The Concept of Totality: Visions of the Whole in the Work of Fredric Jameson

Abstract

The thesis presented here focuses on the concept of totality in the work of the contemporary cultural critic Fredric Jameson (1934–). By totality, we mean how the human heart enables the human body, but without the body, the heart has no part concerning the whole; they are mutually dependent. This work shall argue that totality is the allegorical figuration framing Jameson’s political critiques of modernity in The Political Unconscious (1981) and Postmodernism (1991). The postmodern world today as an absent totality represents the contradiction in Jameson: We live in a complex world despite its unrepresentability. Whilst studies of early Jameson have interpreted his works through postmodernity and cognitive mapping, their unsubstantiation of Jameson’s later totality has resulted in not being able to explicate Jameson’s view of the a-historicity of postmodernity. Part One shall examine Jameson’s readings of Immanuel Kant and Georg Hegel, demonstrating that Hegel’s critique of Kant concerning the boundary of knowledge includes its overcoming and that Hegelian totality is not closed, permitting Jameson to represent the world as an open totality.

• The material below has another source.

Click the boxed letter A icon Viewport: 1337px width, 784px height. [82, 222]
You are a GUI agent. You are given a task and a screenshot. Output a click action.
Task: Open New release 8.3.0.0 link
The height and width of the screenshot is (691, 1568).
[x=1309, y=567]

Part Two shall argue that Jameson’s reading of the works of Karl Marx and the Marxist tradition of Georg Lukács, Theodor Adorno and Walter Benjamin reinforces totality in their writing styles, which allows Jameson to glimpse totality through writing. Part Three shall argue that totality in Jameson’s interpretation of Johann Wolfgang von Goethe’s novel Wilhelm Meisters Lehrjahre (1796) is at work and that Friedrich Schlegel’s novel Lucinde (1799) elucidates a counterpoint to totality which can be used to understand non-dialectical thinkers which Jameson examines such as Martin Heidegger, Jacques Derrida and Gilles Deleuze. Part Four shall argue that Jameson’s reading of these thinkers is justified in critiquing their productive misreadings of totality as closed, informing their political quietism, thereby re-politicising totality as an allegory.